First, we can present empathy as a valid objective of successfully promoting historical understanding. What did the world look like from the point of view of various actors at a particular moment in time? What voices have we missed in our retelling of history? Such an approach often requires a fundamental reorientation. Historian Daniel Richter’s Facing East from Indian Country (2001) provides a good example. The dominant narrative of U.S. history has been a story of Euro-American people moving west into an evolving frontier, wrapped in the mantra of “Manifest Destiny” to justify it as inevitable. But what did that Euro-American migration look like from the vantage point of Indigenous people? What were they experiencing? And why is their voice important in the larger story of our past?
Second, by presenting history as a series of valid and often competing narratives, we provide depth and rigor to the practice of history. One way to do that is to challenge dominant voices with counter-narratives through the appropriate use of primary sources. Images, documents, eyewitness accounts, and artifacts ignite the imagination, and bring the past to life, and give students agency in the process of learning about history. It is time to creatively engage in finding appropriate access points within the story of U.S. history to broaden our lens. For example, what did the Revolutionary War (1775–1783) look like from the viewpoint of Indigenous people living in the Ohio country? How were their lives forever changed? And further, how do competing narratives of our Revolution deepen understanding for all students?
Third, we can infuse practices derived from the world of elder epistemology (theory of knowledge) into our teaching. Pedagogy goes beyond the choices of various curricula. Classroom environments can be strengthened by emphasizing the “three R’s”—Respect, Reciprocity, and Relationship. Further, we can move past our dependence on textual sources while respecting and embracing the power of oral history. Words matter. Stories matter. All students can view their personal or family histories within the larger context of more formalized information, leading to greater self-awareness.

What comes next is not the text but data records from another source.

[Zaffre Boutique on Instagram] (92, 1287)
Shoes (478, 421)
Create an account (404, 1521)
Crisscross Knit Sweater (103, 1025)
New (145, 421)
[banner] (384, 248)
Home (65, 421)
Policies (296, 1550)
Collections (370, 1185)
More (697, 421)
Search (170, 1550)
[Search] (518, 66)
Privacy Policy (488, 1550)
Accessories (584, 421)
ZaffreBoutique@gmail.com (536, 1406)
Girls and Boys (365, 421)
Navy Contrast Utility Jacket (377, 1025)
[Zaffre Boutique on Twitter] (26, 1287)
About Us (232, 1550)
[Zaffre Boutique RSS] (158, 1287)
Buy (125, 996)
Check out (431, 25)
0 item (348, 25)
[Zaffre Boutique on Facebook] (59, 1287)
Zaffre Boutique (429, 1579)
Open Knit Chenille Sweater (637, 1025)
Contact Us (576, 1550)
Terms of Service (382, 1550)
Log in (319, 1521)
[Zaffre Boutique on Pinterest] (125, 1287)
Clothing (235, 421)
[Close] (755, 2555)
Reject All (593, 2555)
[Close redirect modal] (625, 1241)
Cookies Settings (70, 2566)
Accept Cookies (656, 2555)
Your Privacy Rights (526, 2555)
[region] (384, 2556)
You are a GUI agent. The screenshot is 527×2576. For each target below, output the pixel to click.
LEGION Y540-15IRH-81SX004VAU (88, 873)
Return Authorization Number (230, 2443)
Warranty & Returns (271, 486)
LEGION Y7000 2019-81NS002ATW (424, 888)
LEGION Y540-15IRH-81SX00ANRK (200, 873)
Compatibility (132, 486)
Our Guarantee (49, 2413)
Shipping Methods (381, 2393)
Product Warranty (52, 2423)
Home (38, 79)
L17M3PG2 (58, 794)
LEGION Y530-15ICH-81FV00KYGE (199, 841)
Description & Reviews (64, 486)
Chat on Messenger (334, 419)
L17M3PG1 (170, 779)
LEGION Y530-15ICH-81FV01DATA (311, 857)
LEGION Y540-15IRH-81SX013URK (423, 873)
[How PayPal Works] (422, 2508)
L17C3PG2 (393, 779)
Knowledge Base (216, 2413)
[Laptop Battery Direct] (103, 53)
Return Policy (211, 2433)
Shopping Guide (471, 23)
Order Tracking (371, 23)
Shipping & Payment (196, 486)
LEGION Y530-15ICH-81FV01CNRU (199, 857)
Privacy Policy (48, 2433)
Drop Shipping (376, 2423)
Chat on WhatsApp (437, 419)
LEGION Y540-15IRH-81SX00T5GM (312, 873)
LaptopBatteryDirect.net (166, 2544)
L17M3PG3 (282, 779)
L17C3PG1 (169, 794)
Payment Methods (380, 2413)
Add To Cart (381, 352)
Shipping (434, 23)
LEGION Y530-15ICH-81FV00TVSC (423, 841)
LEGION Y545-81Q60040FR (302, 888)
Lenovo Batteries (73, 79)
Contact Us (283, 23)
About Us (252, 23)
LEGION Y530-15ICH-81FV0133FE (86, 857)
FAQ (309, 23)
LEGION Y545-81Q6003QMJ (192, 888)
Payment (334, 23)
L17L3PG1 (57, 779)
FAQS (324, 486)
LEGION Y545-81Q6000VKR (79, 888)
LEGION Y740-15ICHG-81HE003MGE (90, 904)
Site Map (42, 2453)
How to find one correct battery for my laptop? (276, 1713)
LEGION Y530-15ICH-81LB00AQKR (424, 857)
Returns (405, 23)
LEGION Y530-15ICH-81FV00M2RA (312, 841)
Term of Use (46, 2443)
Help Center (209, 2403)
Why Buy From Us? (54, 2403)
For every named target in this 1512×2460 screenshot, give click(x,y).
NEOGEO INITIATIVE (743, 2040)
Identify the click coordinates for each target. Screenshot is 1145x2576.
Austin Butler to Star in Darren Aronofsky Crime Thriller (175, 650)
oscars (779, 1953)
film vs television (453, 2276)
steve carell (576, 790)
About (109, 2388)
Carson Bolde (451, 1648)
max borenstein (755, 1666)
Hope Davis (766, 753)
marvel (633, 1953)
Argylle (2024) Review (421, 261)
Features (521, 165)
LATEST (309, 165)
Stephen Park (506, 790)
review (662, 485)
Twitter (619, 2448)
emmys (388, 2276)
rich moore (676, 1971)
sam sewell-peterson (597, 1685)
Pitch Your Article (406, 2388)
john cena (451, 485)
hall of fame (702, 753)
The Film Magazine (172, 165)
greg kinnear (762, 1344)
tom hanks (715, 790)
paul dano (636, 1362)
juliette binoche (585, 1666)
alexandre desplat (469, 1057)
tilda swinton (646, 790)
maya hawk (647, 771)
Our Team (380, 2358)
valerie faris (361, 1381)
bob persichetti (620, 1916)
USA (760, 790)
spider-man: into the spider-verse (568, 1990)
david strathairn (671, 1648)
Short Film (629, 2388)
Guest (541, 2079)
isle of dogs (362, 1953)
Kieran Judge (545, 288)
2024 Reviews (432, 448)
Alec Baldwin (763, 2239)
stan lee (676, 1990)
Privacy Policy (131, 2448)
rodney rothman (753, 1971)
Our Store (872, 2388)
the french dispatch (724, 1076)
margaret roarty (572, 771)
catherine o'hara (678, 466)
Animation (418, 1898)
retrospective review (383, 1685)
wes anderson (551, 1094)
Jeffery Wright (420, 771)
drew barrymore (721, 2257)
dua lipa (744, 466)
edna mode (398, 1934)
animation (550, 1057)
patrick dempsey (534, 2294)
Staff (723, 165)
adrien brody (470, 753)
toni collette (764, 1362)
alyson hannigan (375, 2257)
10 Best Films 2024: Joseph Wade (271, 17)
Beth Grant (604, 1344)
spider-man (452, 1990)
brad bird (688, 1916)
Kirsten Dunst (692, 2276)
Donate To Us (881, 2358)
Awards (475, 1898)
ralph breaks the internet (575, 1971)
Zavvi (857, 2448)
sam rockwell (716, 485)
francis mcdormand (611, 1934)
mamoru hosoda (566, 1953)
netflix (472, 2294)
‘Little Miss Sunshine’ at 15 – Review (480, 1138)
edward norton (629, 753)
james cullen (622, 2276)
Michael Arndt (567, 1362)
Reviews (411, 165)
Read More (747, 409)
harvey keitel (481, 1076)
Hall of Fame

Finally, as history educators, we must remain committed to professional growth. The landscape of First Nations history, especially regarding resources, has dramatically shifted in the past 30 years. Three pertinent and representative examples include the website of The National Museum of the American Indian in Washington, D.C. (especially the “Native Knowledge 360” component), Colin Calloway’s most recent work, The Indian World of George Washington (2018), and WisconsinFirstNations.org, a compendium of information and sources that enhances curriculum work for all grade levels. The two websites mentioned are tremendous gateways for further research. Calloway’s book is a great example of how the traditional story of U.S. History is undergoing incredible reinterpretation by a wide range of historians, both Native and non-Native.
All those engaged in history education, and perhaps especially for non-Native practitioners, must read the latest scholarship chronicling the story of Indigenous people. We owe this to ourselves and our students.
The views expressed in this article are those of the authors and do not necessarily represent those of HMH.